Touch-Screen Voting Snags Continue
Not every electronic voting machine misstep comes from Diebold; reader zznate points out that the Virginia machines came from Advanced Voting Solutions (dcw3 butts in: "The slogan on their home page really gives you a warm fuzzy: 'Helping Shape American History for over one hundred years.'"), as well as that the EFF won a decision for an accelerated court date of November 17 in their attempt to stop Diebold from shutting down sites that make the infamous memos available. Let's all hope this is the first in a series of many wins for the EFF against the Diebold folks and crappy e-voting schemes in general. Have you donated lately?"
Reader meadowreach writes points out more trouble on the other coast: "From news.com: 'As voters in California go to the polls, the state is launching an investigation into alleged illegal tampering with electronic voting machines in a San Francisco Bay Area county.' Diebold upgrades software without letting the state know? How reassuring."
Generic Guy writes "CNN is running a story about California not certifying the Diebold voting machines and instead opening an investigation into the use of uncertified systems. Maybe there is still hope for democracy in the U.S."
And from Cambridge, Massachusetts,
Peter Desnoyers writes "Cambridge uses an optical scanner system, where you fill out SAT-style ovals with a pen and the election officer feeds them into a scanning machine. From last night's preliminary results on the Cambridge website:
'In two precincts at 7:55 and 7:59pm the memory cards reached capacity. To ensure that every ballot was counted , the Election Commission has decided to rerun the ballots for 9-1, Lexington Avenue Fire House and 11-3, Churchill Avenue. We expect that it will take between one to two hours.'
I interpret this to mean that they took all the paper ballots out of the box and ran them back through the reader. (with a bigger memory card?) In the mean time, voters were able to continue voting and no votes were lost."
OK, I keep hearing about the violations in election laws going on, but I never hear about people being taken away in handcuffs and being brought to trial. If the laws aren't being enforced, then they don't really exist. Might as well vote 50 or 60 times while you're going out; it looks like a free-for-all.

SUPPLIED INFORMATION →
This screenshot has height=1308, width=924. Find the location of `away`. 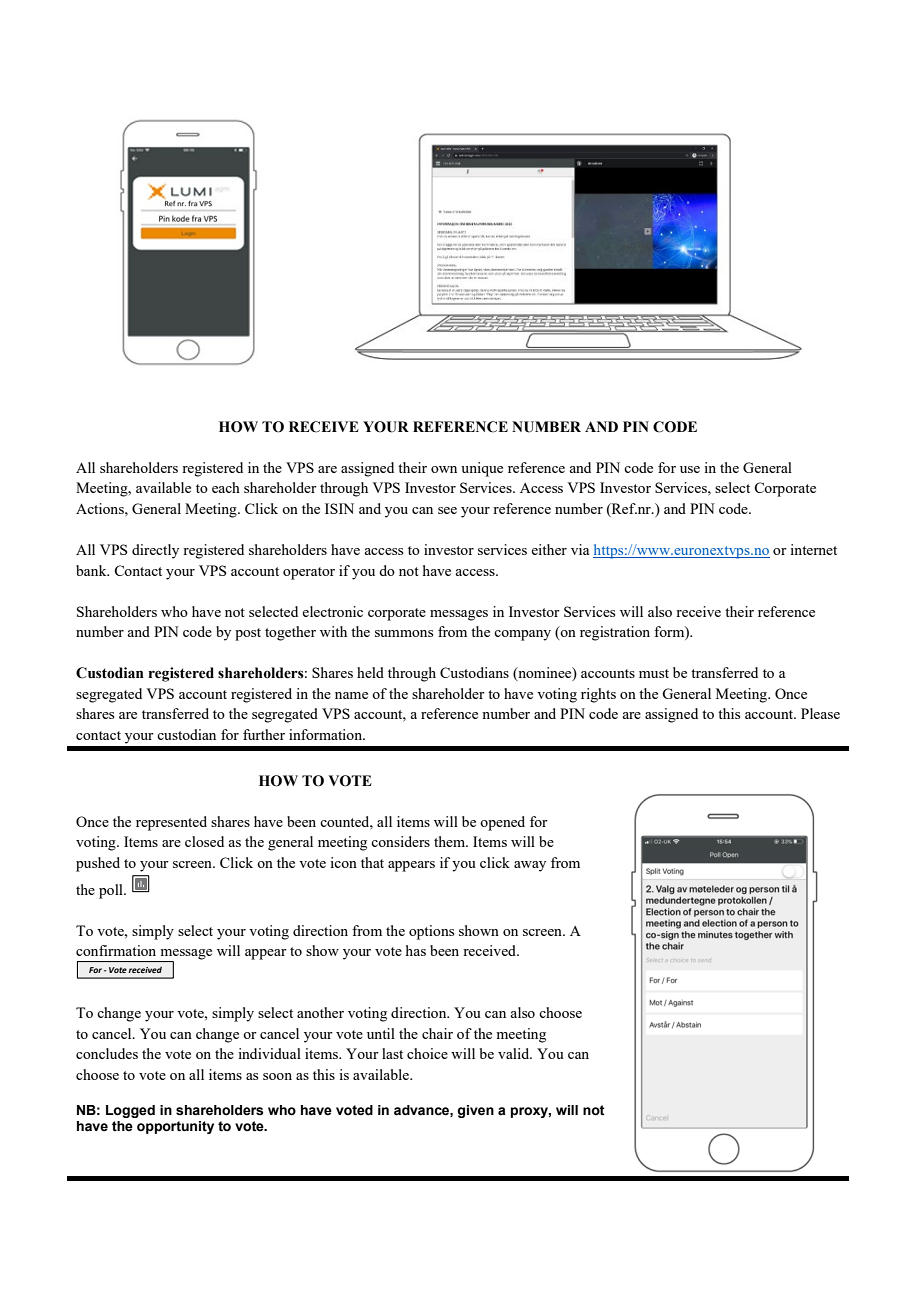

away is located at coordinates (530, 866).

GIVEN EXERCISE A →
Turn the paragraph of the voting post that begins "Not every electronic voting machine misstep" into a short bulleted list that keeps its main facts.
GIVEN EXERCISE B →
Summarize the voting post in two sentences.
GIVEN EXERCISE C →
Carry on with the post about touch-screen voting snags, starting after its final sentence.
The material placed after the voting post is separate from the post itself.

FINAL RESULT A →
- Not every electronic voting machine problem comes from Diebold. The Virginia machines came from Advanced Voting Solutions, whose home page slogan is "Helping Shape American History for over one hundred years."
- The EFF won an accelerated court date of November 17 in its attempt to stop Diebold from shutting down sites that make the infamous memos available.
- The post hopes this is the first of many EFF wins against Diebold and bad e-voting schemes, and it asks readers whether they have donated lately.

FINAL RESULT B →
Readers report electronic voting problems: Virginia machines from Advanced Voting Solutions, an EFF court date of November 17 against Diebold, and a California investigation into alleged tampering and uncertified Diebold systems. In Cambridge, Massachusetts, optical scanner memory cards reached capacity in two precincts, so ballots were rerun, and the post ends by noting that no one is seen being arrested or tried for election law violations.

FINAL RESULT C →
Can You Say Linux? I Knew That You Could.
My personal model for the best system is what my county uses.
There's a big fscking arrow with a gap in it, not a little bubble. You have a big black marker of the correct optimal type. They tell you to connect the arrow. We're talking about a broadsheet-sized ballot card here, so space is decidedly *not* a problem. There's no key, everything you need is on the ballot.
When you are done, you put it in the machine. If you screwed up or made some incorrect marks, it tells you, so there's an immediate feedback loop. If you don't mark a candidate, it will require an election official to make sure that you did, in fact, mean to leave it blank.
Paper record, cheaper than a computer, a check to make sure that it will scan before the ballot leaves your sight.
Gentoo Sucks
Okay, I work as one of two computer consultants responsible for overseeing the election tabulation process in my county. Yesterday's election was the first time we used the new electronic voting machines (iVotronic).
Things went off without a hitch. We began tabulating at about 6:30 and were done by 8:00. We used to use punch cards, and would normally get done around 11:00. So you can see why a lot of government officials are praising these things. They are faster, easier to use, and less prone to voting mistakes. Last year there were dozens of cards punched backwards or upside-down, hanging chads, and whatnot. That really slows things down a lot.
That said, I don't like these machines. There's a fundamental flaw in the construction that makes the whole thing insecure. Given the incentive ($$$), it would be incredibly easy for an employee of the manufacturer to slip some deviant code into the machine that said, "on election day make every fifth vote go towards this candidate".
I think the best analogy was one I heard on NPR the other day (I believe it was David Dill). The current process with electronic voting is akin to walking into a booth and telling your vote to a person on the other side of a curtain. Did he write down what you told him to? Who knows.
Oddly enough, Diebold also makes ATMs. I wonder why the same accountability standards weren't used for the voting machines?
This just gets murkier the more I think about it.
The point is that, if the machine does not produce a voter-verifiable ballot, you cannot guaruntee that your vote was recorded. We have instances of machines loosing up to 100,000 votes due to software errors (Florida, 2002) since all they have to do is print totals at the end of the night.
While a manual recount can have issues, these issues aren't of the same order of magnitude and are controllable. Not to mention that we still have the paper trail if we have any evidence of foul play.
Keep the freedom to vote.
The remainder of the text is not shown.